Met betrekking tot het thema 'Nieuwe media en Politiek', is het gastcollege hierover verzorgd door Jeroen Steeman, online communicatiemedewerker bij GroenLinks. Zijn bijdrage was een interessante aanvulling op de literatuur van Castells. Hij behandelde de communicatie- en machtsstructuur op internet. Er lijkt een duidelijke koppeling te zijn tussen praktijk en theorie, zoals de manier waarop in dit geval de kiezer zou moeten worden bereikt, en hoe deze werking zich uit op internet. Deze koppeling zal ik in de komende analyse verder toelichten.
Castells stelt in The Internet Galaxy: “The network is the message” (1). Hiermee wil Castells aangeven dat de inhoud van een boodschap niet direct belangrijk is, maar het netwerk dat deze boodschap toegankelijk maakt wel. Dit zien we terug wanneer Steeman aangeeft dat om de kiezer te kunnen bereiken, het niet zozeer belangrijk is dat de kiezer weet wat de standpunten van een politieke partij zijn, maar dat een partij de kiezer uberhaupt kan bereiken. Een probleem waar Steeman tegenaan loopt is dat de traditionele media zich richten op kijkcijfers, en dus wordt door politieke partijen gefocust op internet-netwerken. Maar ook het internet al netwerk moet volgens Steeman bijdragen aan een cross-mediale aanpak. Castells werkt internetpolitiek verder uit in de literatuur van deze week; 'Communication, Power and Counter-power in the Network Society'.
Massa communicatie kan volgens Castells een andere invulling krijgen via internet (240) omdat in tegenstelling tot de kijkcijfers, de sociale communicatie het speerpunt is. Steeman laat zien dit herkend te hebben, door zich in politieke campagnes bijvoorbeeld te richten op Facebook. Een andere duidelijke overeenkomst tussen Castells en Steeman is dat Castells aangeeft dat het belangrijk is aanwezig te zijn in het netwerk van een persoon (241) wat overeenkomt met Steeman die stelt dat het meten van de relatie tussen het aantal Facebook-leden en GroenLinks kiezers niet het belangrijkste is.
Een andere ontwikkeling is die van de authenticiteit van politici. Als communicatiemedewerker merkt Steeman dat Twitter een exemplarisch voorbeeld is van een medium dat bijdraagt aan de authenticiteit van de politicus. Castells schrijft hierover dat dit makkelijker kan leiden tot een schandaal (244), iets dat ook door Steeman als risico wordt erkend. Hier zien we dus een verschil; Castells geeft aan dat de burger cynischer lijkt te worden en internet een broeinest voor de verspreiding van schandalen kan zijn. Steeman geeft echter aan dat dit de politiek dichter bij de burger kan brengen, doordat deze een kijkje in het persoonlijke leven van de politicus krijgt.

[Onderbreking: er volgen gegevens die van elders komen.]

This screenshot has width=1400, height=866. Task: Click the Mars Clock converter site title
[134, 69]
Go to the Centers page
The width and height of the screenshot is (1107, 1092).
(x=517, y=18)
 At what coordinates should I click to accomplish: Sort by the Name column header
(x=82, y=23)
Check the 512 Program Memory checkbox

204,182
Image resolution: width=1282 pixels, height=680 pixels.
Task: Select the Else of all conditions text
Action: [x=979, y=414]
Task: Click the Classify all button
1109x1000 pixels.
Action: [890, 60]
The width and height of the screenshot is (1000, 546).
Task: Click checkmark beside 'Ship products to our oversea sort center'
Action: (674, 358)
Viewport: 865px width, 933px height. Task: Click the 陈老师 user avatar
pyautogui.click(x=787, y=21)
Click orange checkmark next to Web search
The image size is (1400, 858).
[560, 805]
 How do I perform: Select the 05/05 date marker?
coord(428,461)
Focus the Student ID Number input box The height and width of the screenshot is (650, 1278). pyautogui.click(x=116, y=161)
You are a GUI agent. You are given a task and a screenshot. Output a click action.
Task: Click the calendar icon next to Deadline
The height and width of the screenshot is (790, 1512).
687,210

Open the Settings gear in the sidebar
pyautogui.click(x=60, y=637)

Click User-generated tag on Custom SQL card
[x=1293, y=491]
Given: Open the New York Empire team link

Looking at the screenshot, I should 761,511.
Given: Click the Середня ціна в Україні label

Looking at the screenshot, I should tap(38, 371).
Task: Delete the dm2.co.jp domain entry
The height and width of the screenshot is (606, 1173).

Als we echter opnieuw naar 'The network is the message', dan zien we hierin ook terug dat de burger voor haar eigen communicatie zorgt. Door Steeman worden petities als voorbeeld genoemd, waarbij de verspreiding ervan plaatsvindt op basis van het (online) netwerk. Een ander voorbeeld is de 'Obama-campagne' uit 2008. Castells geeft hiervoor een theoretische verklaring, die aangeeft dat mensen hun eigen netwerk creƫren door te bepalen wat de inhoud is, en wie de boodschap krijgt (248).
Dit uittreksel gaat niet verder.